Research led by a group of scientists at Beth Israel Deaconess Medical Center in Boston found a possible clue in endostatin, a fragment of a protein found on Chromosome 21. Endostatin appears to damp the development of new blood vessels that feed tumors. And people with Down syndrome have around 1.7 times the endostatin in their body fluids and tissue than typical individuals. Using mice that they manipulated to produce endostatin at levels comparable to those in people with Down syndrome, the researchers then put cancer tumors into the mice. They found that the rate of tumor growth in these mice was reduced by threefold compared to mice that had regular levels of endostatin.
The finding raises the possibility of someday finding a way to elevate the levels of proteins that people make naturally in their bodies as a way of “controlling the progression of the cancer so that survival increases without increasing the toxicity that is associated with cancer therapies,” says Raghu Kalluri, director of the Center for Matrix Biology at Beth Israel and the study’s lead author.
Dr. Folkman’s lab is also collaborating with scientists at Genentech Inc., a maker of cancer drugs, on a project to study a gene found on Chromosome 21 called “Down syndrome critical region 1” (DSCR1) that could be a possible new focus for developing cancer drugs.

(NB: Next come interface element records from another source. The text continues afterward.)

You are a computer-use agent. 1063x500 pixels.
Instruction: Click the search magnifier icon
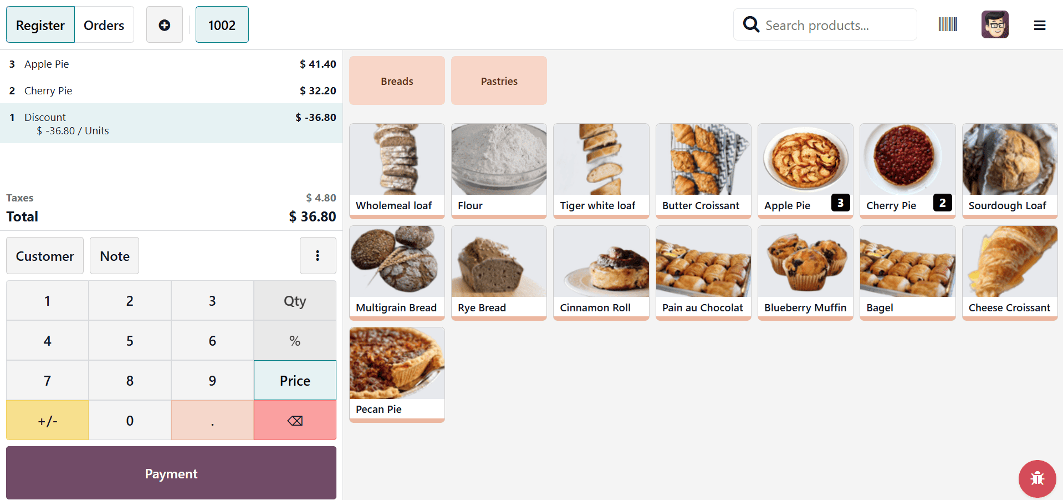[x=751, y=24]
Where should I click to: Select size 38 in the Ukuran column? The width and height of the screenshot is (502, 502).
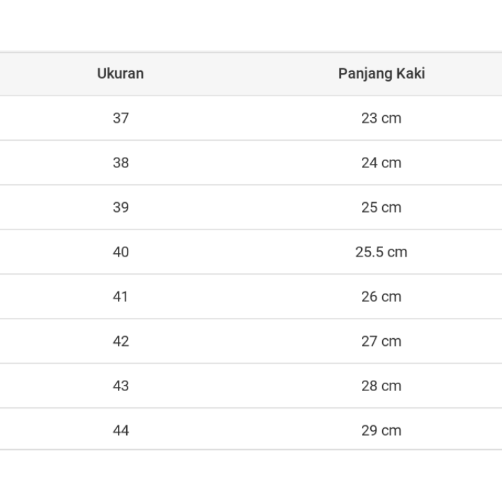coord(121,162)
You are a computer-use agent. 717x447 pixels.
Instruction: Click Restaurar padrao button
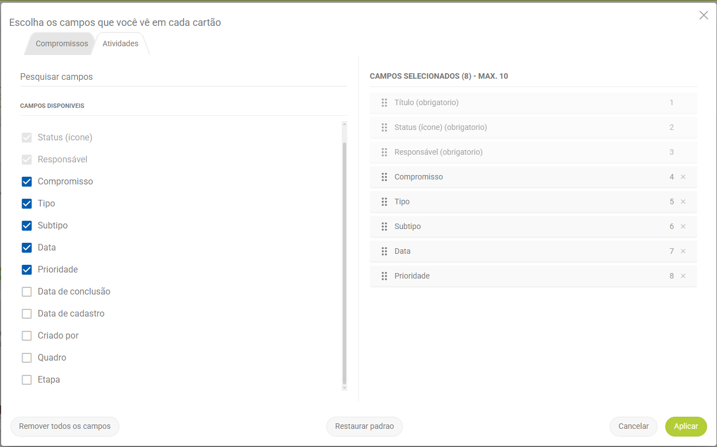[x=364, y=426]
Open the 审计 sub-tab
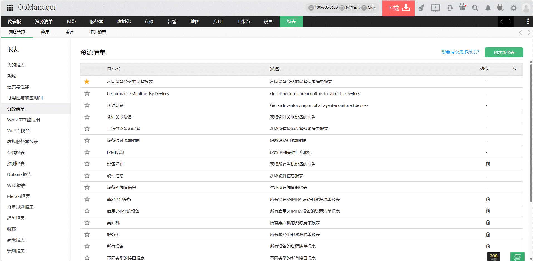 point(69,32)
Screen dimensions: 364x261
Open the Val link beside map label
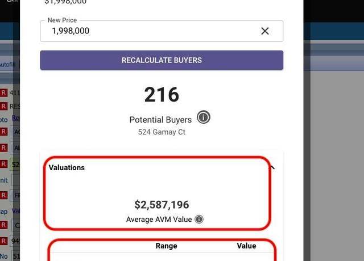pos(15,211)
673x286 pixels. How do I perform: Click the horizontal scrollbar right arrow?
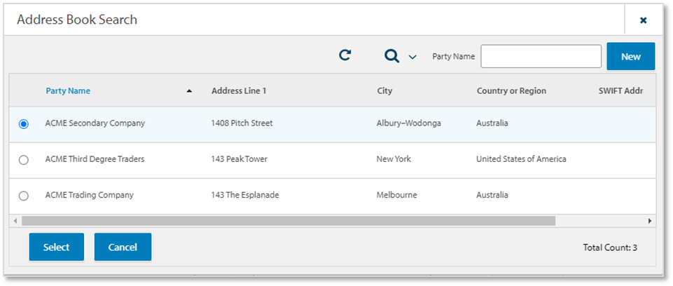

The researchers at Children’s Hospital Boston believe the DSCR1 gene and endostatin together protect people with Down syndrome against cancer.
The interest in people with Down syndrome isn’t limited to cancer. Researchers are also working with Dr. Folkman’s lab to try to understand whether endostatin is also responsible for why people with Down syndrome appear to have lower blood pressure and less athlerosclerosis — or buildup of plaque in the arteries — than those in the general population. Doctors at Cedars-Sinai Medical Center in Los Angeles are launching a study later this year using electron beam computed tomography (CT) scans to examine the arteries of people with Down syndrome. “We believe that some of the same genes that lead individuals with Down syndrome to have congenital heart problems at birth might be protecting them later in life from cardiovascular calcified plaques,” says Julie R. Korenberg, a professor of pediatrics and human genetics at the University of California in Los Angeles, who is leading the study.
Martha Linet, chief of the radiation epidemiology branch at the National Cancer Institute and the co-author on a 2003 study looking at the records of people with Down syndrome in Sweden and Denmark, sounds a note of caution regarding all this research. The findings have been based on numbers that were still relatively small, she says. Even in her own large study of more than 4,800 people in two countries, Dr. Linet said, “the total number of solid tumors in this whole study was 28. You have to be careful what you say about 28 cancers.”